Programming Languages
Computer programming is the process of writing, testing and maintaining computer programs that carry out tasks on behalf of a human user (or sometimes, on behalf of other programs or hardware devices). The program's source code is written using a specific programming language, and the person who writes the program is called a programmer.
The programmer must have specialist knowledge of the programming language being used and the computing environment in which it operates, as well as at least some domain knowledge relating to the activities of the business or organisation for which the program is being written. The aim of the programmer is to produce effective, efficient and maintainable software.
Throughout recorded history, various methods have been devised for making mechanical devices carry out a series of actions in the required order. About the only thing many of these methods have in common is that the sequence of actions required was stored in some way. During the nineteenth century, for example, cards with holes punched into them in a predetermined pattern were used to control the operation of various mechanical devices used in the textile industry.
One of the best known examples is the Jacquard loom, a mechanical loom, invented by Joseph Marie Jacquard in 1801 that simplified the manufacture of textiles with complex patterns. Another pioneer in the history of programming was Herman Hollerith, whose tabulator machines were used by the Census office of the United States to tabulate the results of the 1890 census
Although the version of Hollerith's machine used in 1890 was not programmable, later versions were equipped with a control panel that allowed the machine to be set up to carry out a range of different tasks. Hollerith's Tabulating Machine Company (which he founded in 1896) later merged with three other companies to become the Computing Tabulating Recording Corporation. The company was renamed as the International Business Machines Corporation (IBM) in 1924.

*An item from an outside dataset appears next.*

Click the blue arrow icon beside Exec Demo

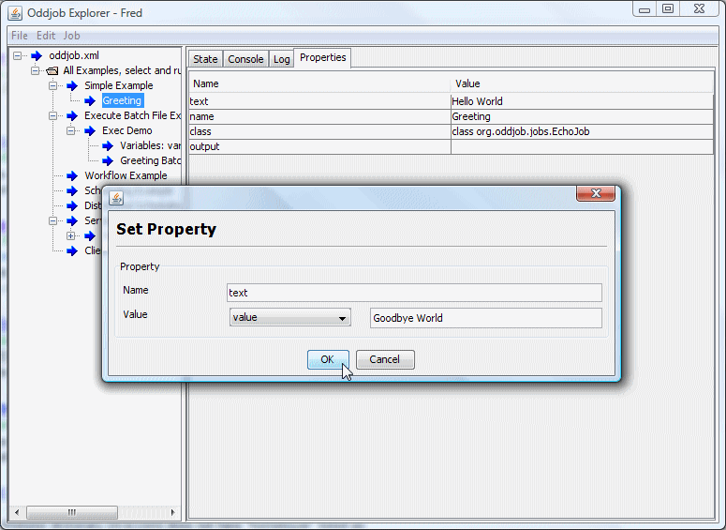click(90, 130)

The first programmable computer to be designed (although it was never actually completed) is thought to be the Analytical Engine conceived in 1835 by Charles Babbage and intended to be used for solving general computational problems. In this endeavour, Babbage was assisted by Lady Ada Lovelace, who is today widely regarded as the first computer programmer. She is believed to have introduced many programming concepts still in use to this day, including the use of loops to handle repetitive tasks, and the use of subroutines that can be called from anywhere within a program.
The first programmable electro-mechanical computer was built in Germany in 1941 by Konrad Zuse, although its significance seems to have been overlooked by the German military.
During the 1940s, a number of other computer scientists began to develop the idea of stored-program computers in which both program instructions and data could be stored in the computer's memory. A 1936 paper by the mathematician Alan Turing had described such a machine. Turing went on to publish detailed design specifications for a stored-program computer in 1946, but a paper published by John Von Neumann in 1945 was more widely circulated and consequently received far more attention.
Existing computer systems like the Colossus computer used by the British during the war to decipher German military codes, and the ENIAC computer used after the war by the Americans to develop the hydrogen bomb, had been programmed by setting switches and hard-wiring data and control signal paths.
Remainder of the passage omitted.